I believe it is better for Haiku to remain out of the main tree until the project gains at least 2 reviewers.

Without dedicated reviewers, you will struggle to integrate any patch because nobody in the WebKit project is familiar with the Haiku platform. To give you an idea of how huge the backlog is, look at the list of patches currently waiting for review: https://webkit.org/pending-review

The best way forward is to start making patches for the fixes you have made that are independent of any platform. An other kind of patches is any refactoring that improve platform abstractions. Cleaning up the code this way should make it easier for you to work on a branch.

Those fixes would go toward a nommation as committer, then reviewer. Without multiple reviewers, it is just impossible for a port to thrive on the main branch.

Note that having reviewers is not a enough to upstream a port, you would be expected to contribute to the core. But I believe it is a necessary condition for success.

What are the major pain points today of developing Haiku WebKit in a branch? The first step is addressing those in the main branch.

Benjamin

On 10/7/14, 6:22 AM, pulkomandy wrote:
Hello WebKit,

For about one year now I've been working on updating and improving the
Haiku port of WebKit. This was upstreamed once in 2010, but then went
unmaintained for a long time and was dropped from WebKit SVN.
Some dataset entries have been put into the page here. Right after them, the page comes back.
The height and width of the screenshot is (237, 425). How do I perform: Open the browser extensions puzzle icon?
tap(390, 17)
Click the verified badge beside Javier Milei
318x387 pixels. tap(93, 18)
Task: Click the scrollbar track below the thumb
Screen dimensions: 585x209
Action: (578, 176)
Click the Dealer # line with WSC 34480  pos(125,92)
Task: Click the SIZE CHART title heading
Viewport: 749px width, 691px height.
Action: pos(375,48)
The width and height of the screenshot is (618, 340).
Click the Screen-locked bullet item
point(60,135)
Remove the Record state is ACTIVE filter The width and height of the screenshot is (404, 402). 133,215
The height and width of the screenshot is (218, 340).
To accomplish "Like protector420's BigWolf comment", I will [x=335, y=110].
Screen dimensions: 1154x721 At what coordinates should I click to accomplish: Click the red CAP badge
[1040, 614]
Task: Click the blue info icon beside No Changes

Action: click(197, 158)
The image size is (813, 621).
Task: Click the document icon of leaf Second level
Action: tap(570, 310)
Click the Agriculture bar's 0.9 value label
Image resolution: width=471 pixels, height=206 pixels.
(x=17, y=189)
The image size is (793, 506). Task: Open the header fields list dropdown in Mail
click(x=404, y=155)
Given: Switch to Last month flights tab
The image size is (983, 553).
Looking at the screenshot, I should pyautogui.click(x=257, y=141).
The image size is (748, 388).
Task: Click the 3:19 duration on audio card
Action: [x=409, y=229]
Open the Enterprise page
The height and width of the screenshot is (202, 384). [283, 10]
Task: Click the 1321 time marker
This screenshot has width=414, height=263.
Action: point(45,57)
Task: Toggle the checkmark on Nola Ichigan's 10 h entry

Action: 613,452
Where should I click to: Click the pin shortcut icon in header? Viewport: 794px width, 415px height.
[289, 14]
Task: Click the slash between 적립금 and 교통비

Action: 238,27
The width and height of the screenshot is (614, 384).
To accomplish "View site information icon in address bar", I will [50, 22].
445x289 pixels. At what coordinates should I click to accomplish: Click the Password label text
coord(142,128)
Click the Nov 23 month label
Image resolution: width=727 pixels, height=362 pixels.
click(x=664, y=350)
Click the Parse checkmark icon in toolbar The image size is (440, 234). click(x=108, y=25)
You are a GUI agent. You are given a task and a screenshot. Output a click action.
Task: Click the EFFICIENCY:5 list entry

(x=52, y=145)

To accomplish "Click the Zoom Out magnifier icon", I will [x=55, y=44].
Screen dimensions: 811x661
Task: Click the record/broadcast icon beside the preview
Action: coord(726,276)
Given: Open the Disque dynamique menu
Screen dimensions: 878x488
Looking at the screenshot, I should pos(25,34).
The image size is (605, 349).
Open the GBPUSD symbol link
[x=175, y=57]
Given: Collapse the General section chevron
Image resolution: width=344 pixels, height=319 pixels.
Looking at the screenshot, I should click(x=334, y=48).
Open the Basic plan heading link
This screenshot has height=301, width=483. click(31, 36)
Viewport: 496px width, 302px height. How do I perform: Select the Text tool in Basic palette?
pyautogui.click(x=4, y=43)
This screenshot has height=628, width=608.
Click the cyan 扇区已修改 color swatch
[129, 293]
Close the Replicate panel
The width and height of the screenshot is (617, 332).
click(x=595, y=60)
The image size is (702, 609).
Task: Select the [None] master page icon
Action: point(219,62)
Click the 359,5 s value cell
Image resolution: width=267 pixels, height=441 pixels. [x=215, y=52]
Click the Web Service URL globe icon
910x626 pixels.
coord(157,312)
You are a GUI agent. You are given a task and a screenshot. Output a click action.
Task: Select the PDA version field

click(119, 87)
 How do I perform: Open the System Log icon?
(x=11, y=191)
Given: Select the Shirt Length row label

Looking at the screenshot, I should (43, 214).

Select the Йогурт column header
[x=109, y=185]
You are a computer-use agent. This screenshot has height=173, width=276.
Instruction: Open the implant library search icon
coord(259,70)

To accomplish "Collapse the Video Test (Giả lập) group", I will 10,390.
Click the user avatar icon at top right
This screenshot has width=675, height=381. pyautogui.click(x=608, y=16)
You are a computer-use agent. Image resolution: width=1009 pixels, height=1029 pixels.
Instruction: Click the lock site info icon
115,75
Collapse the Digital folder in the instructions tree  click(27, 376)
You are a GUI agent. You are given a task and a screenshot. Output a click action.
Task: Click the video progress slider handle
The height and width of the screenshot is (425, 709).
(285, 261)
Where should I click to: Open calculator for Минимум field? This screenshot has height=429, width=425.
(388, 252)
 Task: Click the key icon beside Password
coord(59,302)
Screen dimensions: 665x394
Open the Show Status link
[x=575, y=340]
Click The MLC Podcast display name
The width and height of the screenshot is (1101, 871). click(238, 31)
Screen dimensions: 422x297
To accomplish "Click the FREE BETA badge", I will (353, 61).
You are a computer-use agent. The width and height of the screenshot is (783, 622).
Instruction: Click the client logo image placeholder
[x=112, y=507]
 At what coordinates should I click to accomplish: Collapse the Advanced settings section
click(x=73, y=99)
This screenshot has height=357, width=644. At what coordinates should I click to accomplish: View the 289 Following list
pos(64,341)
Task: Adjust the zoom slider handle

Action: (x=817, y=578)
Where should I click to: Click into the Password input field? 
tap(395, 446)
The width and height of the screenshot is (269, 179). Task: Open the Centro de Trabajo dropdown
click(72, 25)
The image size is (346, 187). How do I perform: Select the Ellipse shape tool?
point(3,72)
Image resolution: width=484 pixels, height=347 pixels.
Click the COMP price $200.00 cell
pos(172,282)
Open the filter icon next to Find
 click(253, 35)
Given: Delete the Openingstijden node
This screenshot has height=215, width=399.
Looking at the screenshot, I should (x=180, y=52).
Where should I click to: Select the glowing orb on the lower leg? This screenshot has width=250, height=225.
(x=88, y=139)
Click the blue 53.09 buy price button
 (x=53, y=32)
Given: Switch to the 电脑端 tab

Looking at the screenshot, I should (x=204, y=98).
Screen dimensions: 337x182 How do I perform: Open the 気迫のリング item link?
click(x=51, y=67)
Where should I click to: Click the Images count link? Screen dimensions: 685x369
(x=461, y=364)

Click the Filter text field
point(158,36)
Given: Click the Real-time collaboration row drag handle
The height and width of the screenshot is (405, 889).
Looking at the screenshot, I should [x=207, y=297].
We have learnt from this failure (I hope) and we are ready to do another
upstreaming attempt:
  * We are now using git instead of SVN, making it much easier to track
changes in WebKit and keep our port up to date (I'm merging changes
more or less every week)
  * I'm working full-time on this, as long as our users continue donating
enough money to the Haiku project to fund my work. So I can spend the
needed time keeping things working
  * We have switched from Jam to CMake, and we share most of the build
files with the other ports using CMake
  * We have allocated a machine to run a buildbot slave for WebKit

The current sources can be viewed at https://github.com/haiku/webkit (in
branch "rebased").

I would like to use the upstreaming as an opportunity to get the code
reviewed by other WebKit developers, and for this I plan to extract
patches from this source tree, and cut them in chunks of reasonable size
for review.

Do you see any problem with this? Should I start with setting up the
buildbot, or should I first start submitting patches? In the latter
case, is starting with Tools/Scripts the right thing to do?

https://trac.webkit.org/wiki/SuccessfulPortHowTo suggests patches should
be smaller than "20k". Is that bytes, lines of code, or some other unit?